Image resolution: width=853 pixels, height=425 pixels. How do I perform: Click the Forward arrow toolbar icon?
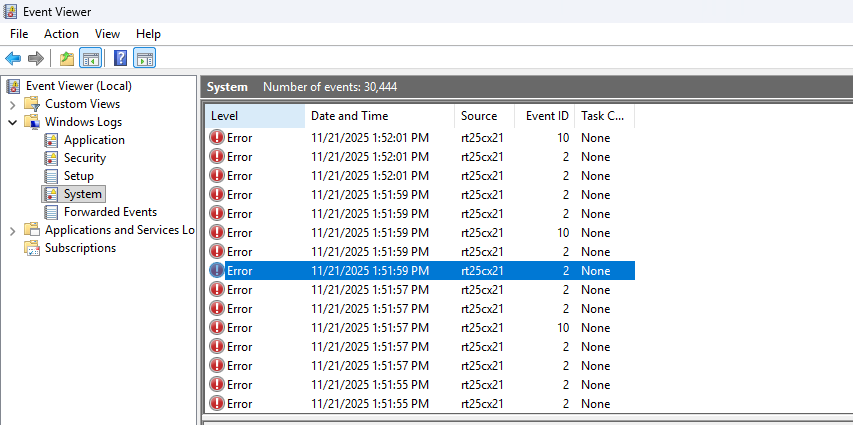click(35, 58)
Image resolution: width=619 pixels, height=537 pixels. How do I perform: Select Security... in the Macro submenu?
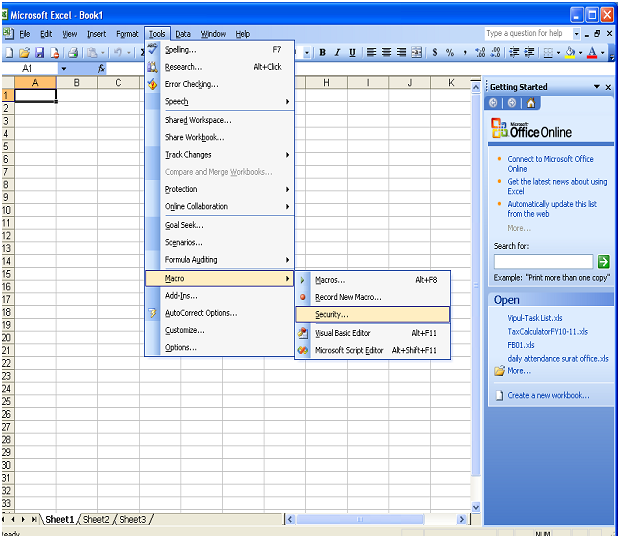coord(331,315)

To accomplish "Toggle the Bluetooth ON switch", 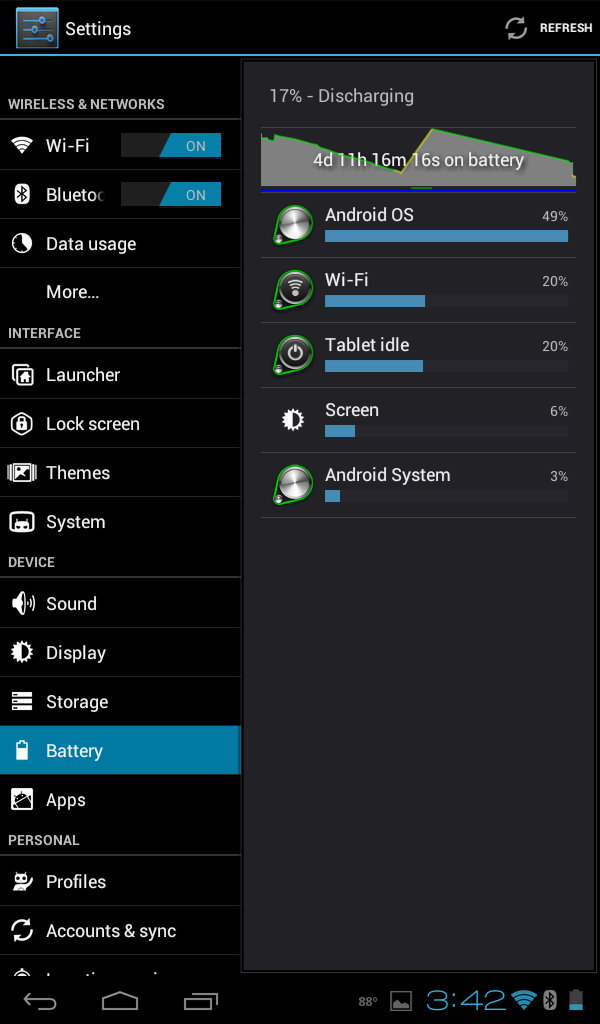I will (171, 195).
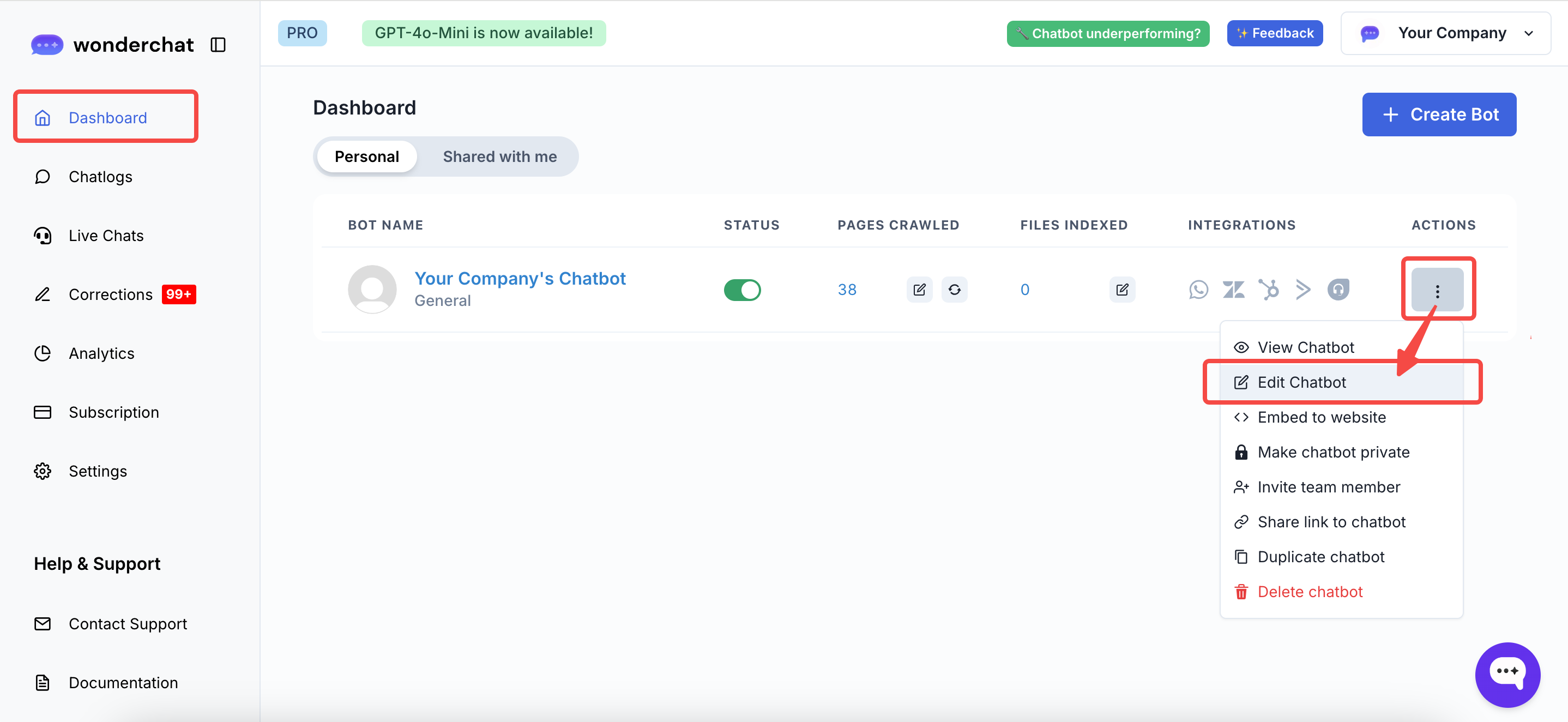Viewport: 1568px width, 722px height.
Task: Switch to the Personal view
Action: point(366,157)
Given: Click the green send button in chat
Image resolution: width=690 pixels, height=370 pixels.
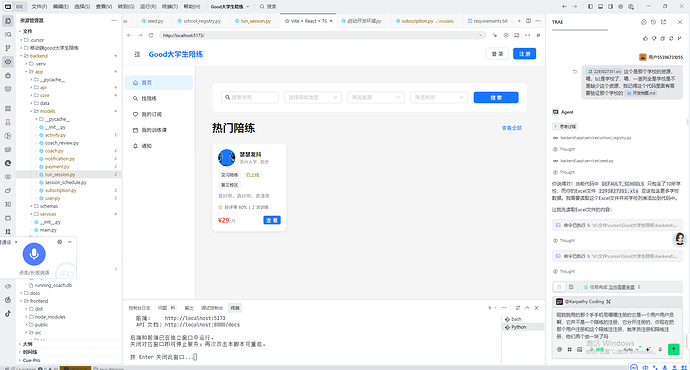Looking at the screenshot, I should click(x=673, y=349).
+++
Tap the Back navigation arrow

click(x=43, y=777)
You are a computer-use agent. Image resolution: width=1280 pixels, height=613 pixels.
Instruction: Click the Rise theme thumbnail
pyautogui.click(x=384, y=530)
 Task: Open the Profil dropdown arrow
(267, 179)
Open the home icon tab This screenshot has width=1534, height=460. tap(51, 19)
+++
▸ To be done
Update the material from the line with "Image resolution: width=853" up to and including the line with "coord(331,315)", replacing "Forward" with "Back" and keeping everything else the same. Give back only those lines, without the pictures.

▸ Exercise solution
Image resolution: width=853 pixels, height=425 pixels. How do I perform: Click the Back arrow toolbar icon?
click(35, 58)
Image resolution: width=619 pixels, height=537 pixels. How do I perform: Select Security... in the Macro submenu?
coord(331,315)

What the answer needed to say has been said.